Читать книгу Complications in Equine Surgery - Группа авторов - Страница 281
Pathogenesis
ОглавлениеTourniquet ischemia results in anaerobic metabolism, decrease in pH and accumulation of extracellular lactic acid, CO2, adenosine, potassium and ionized calcium. When the tourniquet is removed, these metabolites are released into the systemic circulation causing systemic mixed metabolic‐respiratory acidosis, hyperkalemia and hypercalcemia. The longer the ischemic period the greater the accumulation of these metabolites and the systemic acid‐base imbalances upon reperfusion. The clinical consequences of these alterations are minimal in healthy patients with normal cardiovascular status; however, in patients with limited cardiovascular reserve capacity or patients with pre‐existing acid–base imbalances, the sudden release of these metabolites may lead to clinically relevant cardiovascular effects including arrhythmias, decreased myocardial contractility, vasodilation with resultant hypotension, or even cardiovascular collapse.

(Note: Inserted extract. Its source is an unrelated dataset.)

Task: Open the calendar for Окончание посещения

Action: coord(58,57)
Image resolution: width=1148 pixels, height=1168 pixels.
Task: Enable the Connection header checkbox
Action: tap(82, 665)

When the tourniquet is released quickly, the cold pooled blood under pressure in the congested limb is rapidly released into the systemic circulation, leading to a quick transient increase in preload to the right heart [108]. This results in sudden atrial stretch, which could potentially stun the myocardium into asystole or initiate atrial fibrillation [109]. Limb reperfusion also leads to a sudden reduction of systemic vascular resistance and venous pooling, also called post‐ischemic reactive hyperemia, which results in decreased venous return and cardiac output (~18% in humans) [110].
Staggered tourniquet release (deflating the tourniquet for 30 sec and subsequently re‐inflating it to 300 mmHg for 3 min, and repeating this sequence 3 times), led to lower serum lactate concentration and CO2 and less hypotension and bradycardia following the release compared to a standard quick removal of the tourniquet [108].
There are no published reports of fatalities as a consequence of IVRA or intravenous regional limb perfusion in horses, which indicates that it is probably a very safe technique. A mild and transient decrease in blood pressure is usually observed in the experience of the author after the release of a tourniquet in horses under general anesthesia.